Пшеницу сочную и всякий прочий злак.
О ты, посконная моя Россия,
Ты — женщина и Ты — моя сестра,
И я все жду, что ты родишь Мессию
Под осень, в Ночь, у дымного костра.
Обращает на себя внимание тот факт, что исторический субъект в поэзии Шкапской последовательно и декларативно манифестирован как сексуально активный мужской персонаж.

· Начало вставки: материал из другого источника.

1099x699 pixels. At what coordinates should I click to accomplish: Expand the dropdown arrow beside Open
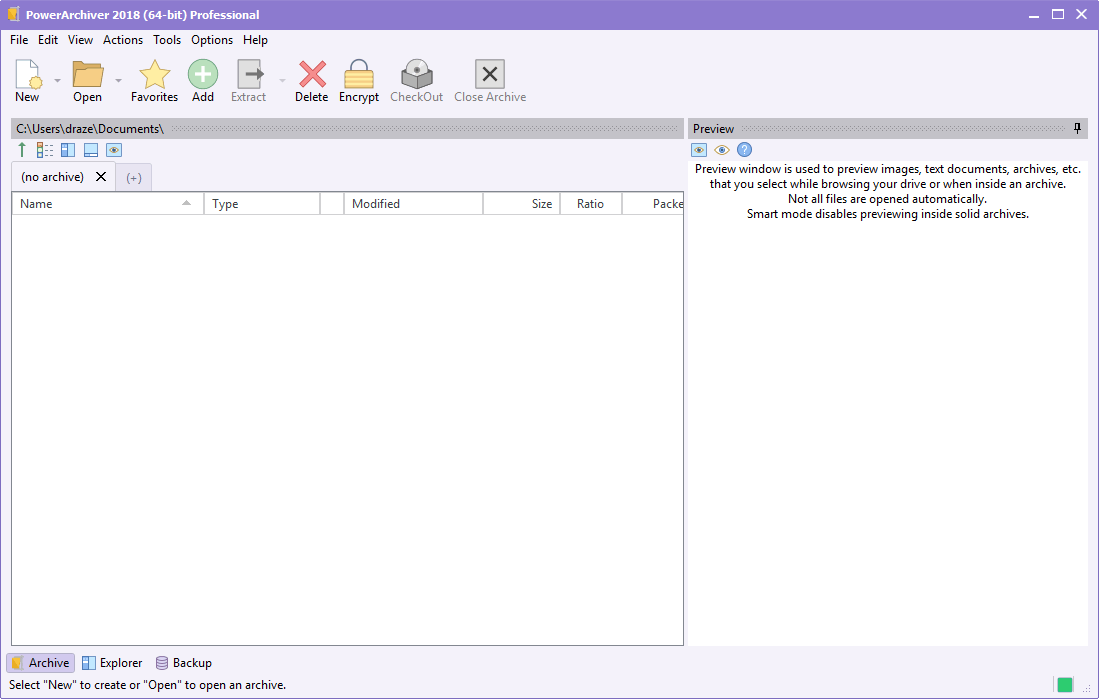(118, 80)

В том же цикле идея плодотворности для России пути, открытого деятельностью Петра-реформатора, имеющая за собой прочную историософскую традицию, утверждается через символику сексуального обладания/подчинения, реализованную в мифонарративе стихотворения:
Когда над спящею Невою
Серебряный повешен рог
И вечер дымной головою
К камням остынувшим прилег,
Россия ждет к себе Петра.
И он уверенной стопою
Идет, покинув свой собор,
Но не погас упрямый взор
От двухсотлетнего покоя.
Он властно женины покровы
Снимает мужнею рукой,
И долго шепот их любовный
Тревожит крепости покой.
И каждой ночью зачинает
Она — и носит до утра,
А поутру родит, стеная,
Детей с походкою Петра.
Различение женское/мужское концептуализировано, в том числе и на уровне нарративной структуры, в поэме» Человек идет на Памир», где оно соотнесено с различением природа/цивилизация и где история развития человечества предстает в конфликте женского природно-созидательного начала и мужского, созидающего цивилизацию через подчинение природы и насилие над ней. Женское выступает здесь как страдательное начало, поскольку цивилизация — продукт мужского исторического творчества — налагает ограничения на главную женскую прерогативу — деторождение.